Pemain FK Sloboda Tuzla Asal Indonesia Ceritakan Pengalaman Menjalani Ramadan di Bosnia

Pesepak bola asal Indonesia, Miftah Anwar Sani kini sedang mencari peruntungan di klub Serbia, FK Sloboda Tuzla. Tahun ini pun jadi pengalaman pertama Miftah melewati Ramadan jauh dari Indonesia.

Miftah mengatakan salah satu perbedaan yang cukup ia rasakan adalah perbedaan waktu berpuasa. Di Indonesia, rata-rata masyarakat berpuasa selama 13 jam, sementara di Bosnia bisa 15-16 jam.

“Selain itu, saya juga harus berpuasa kemudian berlatih juga normal. Dan pasti terasa (perbedaannya) karena budaya Ramadan di Indonesia dan di sini sangat berbeda. Itu agak sedikit berpengaruh,” kata Miftah saat diwawancara oleh Akurasi TV.

Selain soal perbedaan waktu dalam berpuasa, Miftah juga masih beradaptasi dengan makanan serta cuaca di Bosnia. Ia berharap bisa melewati itu semua dengan baik.

“Saya harus bertahan dengan makanan dan sebagainya.

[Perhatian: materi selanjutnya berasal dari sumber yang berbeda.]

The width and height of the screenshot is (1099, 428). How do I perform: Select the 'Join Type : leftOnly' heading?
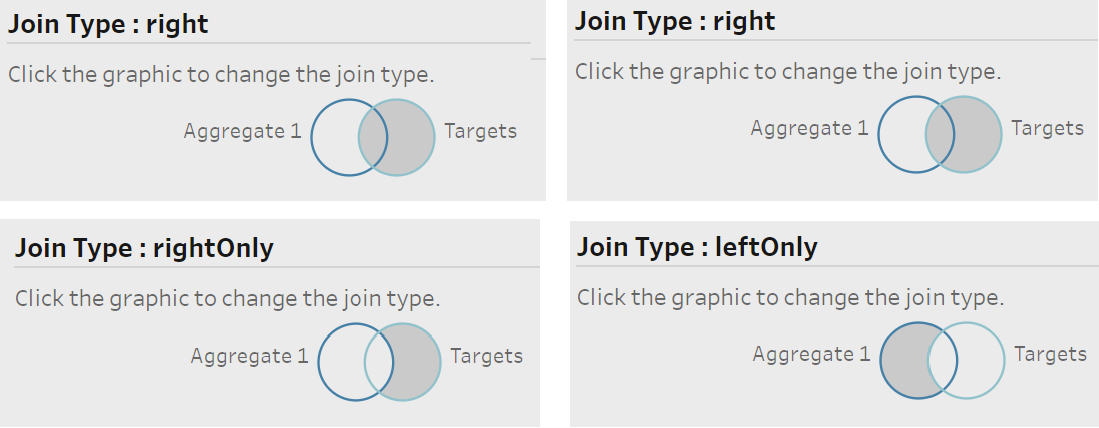(x=697, y=247)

Mudah-mudahan saya diberikan kekuatan oleh Allah,” tuturnya.

Miftah Anwar Sani bergabung dengan FK Sloboda Tuzla setelah kontraknya di Persita Tangerang habis pada 20 Desember 2020. Ia menjadi pemain Asia kedua yang bermain untuk klub yang berlaga di kasta teratas Liga Bosnia itu setelah Takeshi Miki dari Jepang.